A growing number of policymakers, and some Republican presidential contenders, have recently proposed changing the system, arguing that highly skilled immigrants capable of starting companies in the United States offer the potential to create more jobs for Americans than they might take away.
But while the policy has consensus, it’s not an easy sell at a time when the economy is down and many Americans struggle to find work.

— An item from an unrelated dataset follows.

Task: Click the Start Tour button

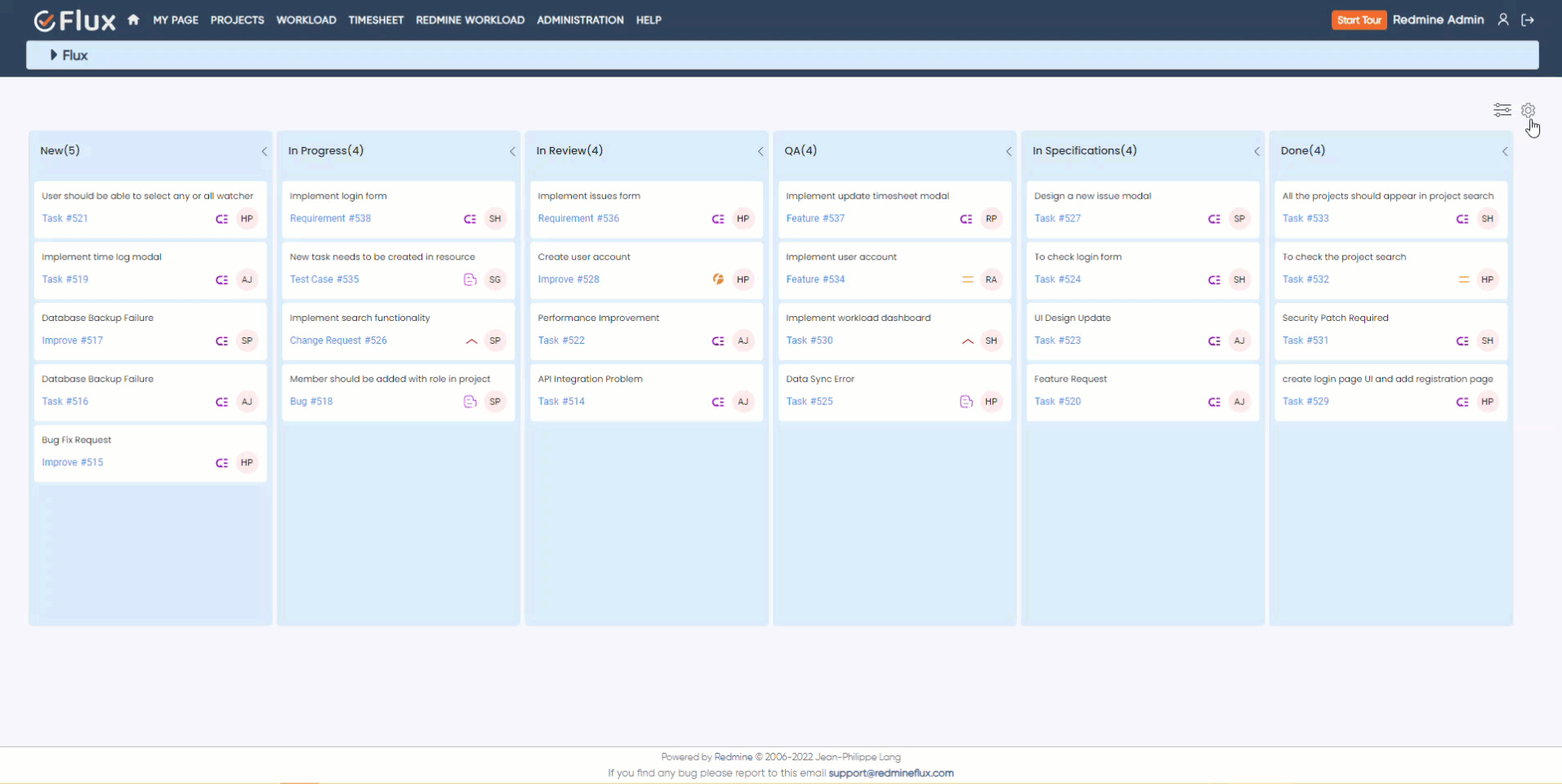Action: tap(1359, 20)
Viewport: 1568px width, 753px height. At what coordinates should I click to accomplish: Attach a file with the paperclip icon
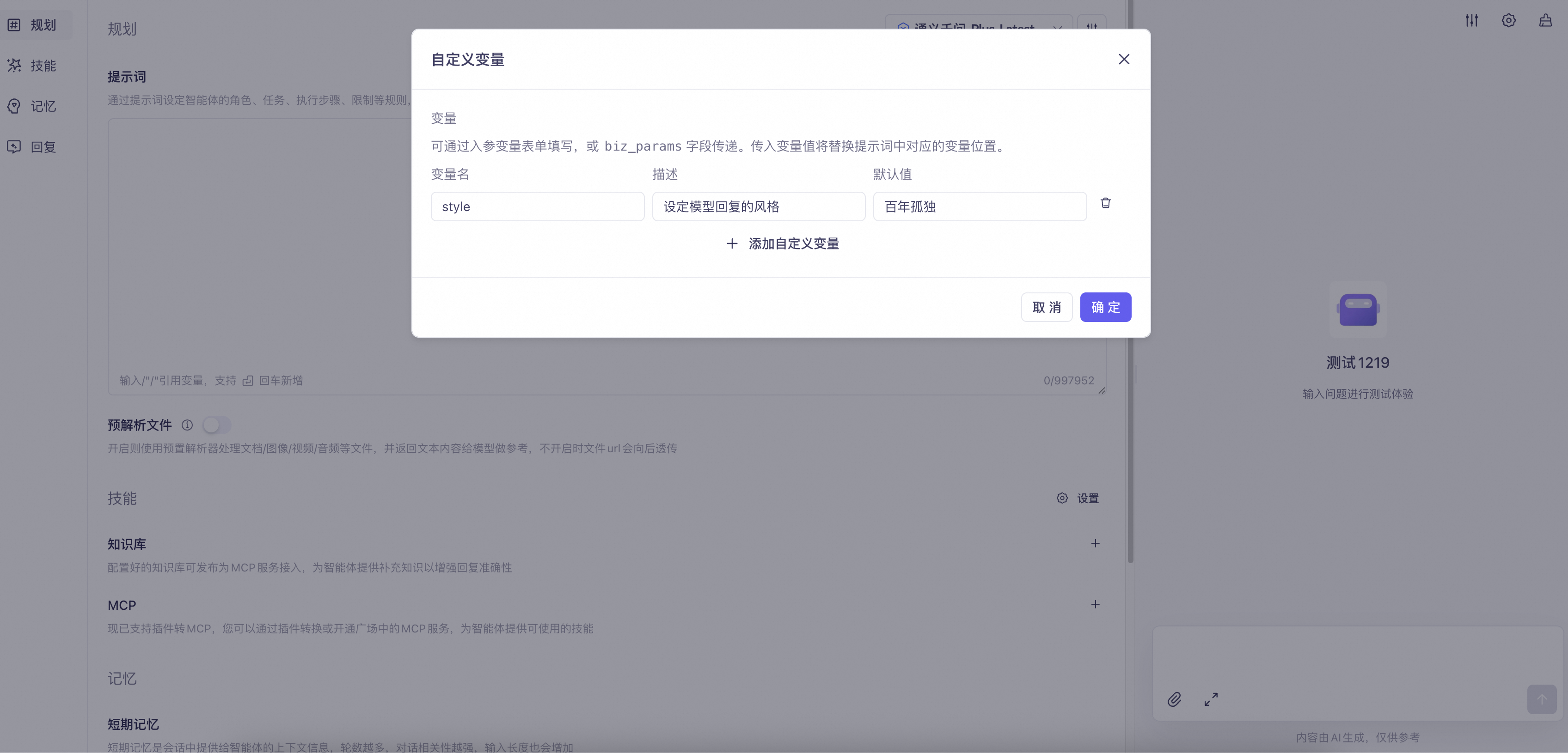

Furthermore, some politicians and immigrant organizations only want comprehensive reform for immigration, rather than policies that cherry-pick one class of immigrants over another.
Economic drivers
Like other entrepreneurs who have been forced out of the United States, Chang could take his company with him and license the intellectual property he developed from the university .
That arrangement would not only result in what some have bemoaned as a reverse brain drain, but it could deprive the United States of future tax revenue and jobs should his product reach its target market of 45 million patients annually.
“I thought about it, but I would be creating jobs and spiking the economy in Taiwan, rather than in the United States where I got my advanced degree from,” said Chang, who would prefer to stay here.
Brookings Institution scholar Darrell West said immigrant communities have developed a reputation for entrepreneurship, particularly in the science and technology fields where they earn a sizeable segment of the master and doctoral degrees.
Indeed, some of the country’s highest-profile and most profitable technology companies — including Google, Intel and Yahoo! — count at least one foreign-born founder.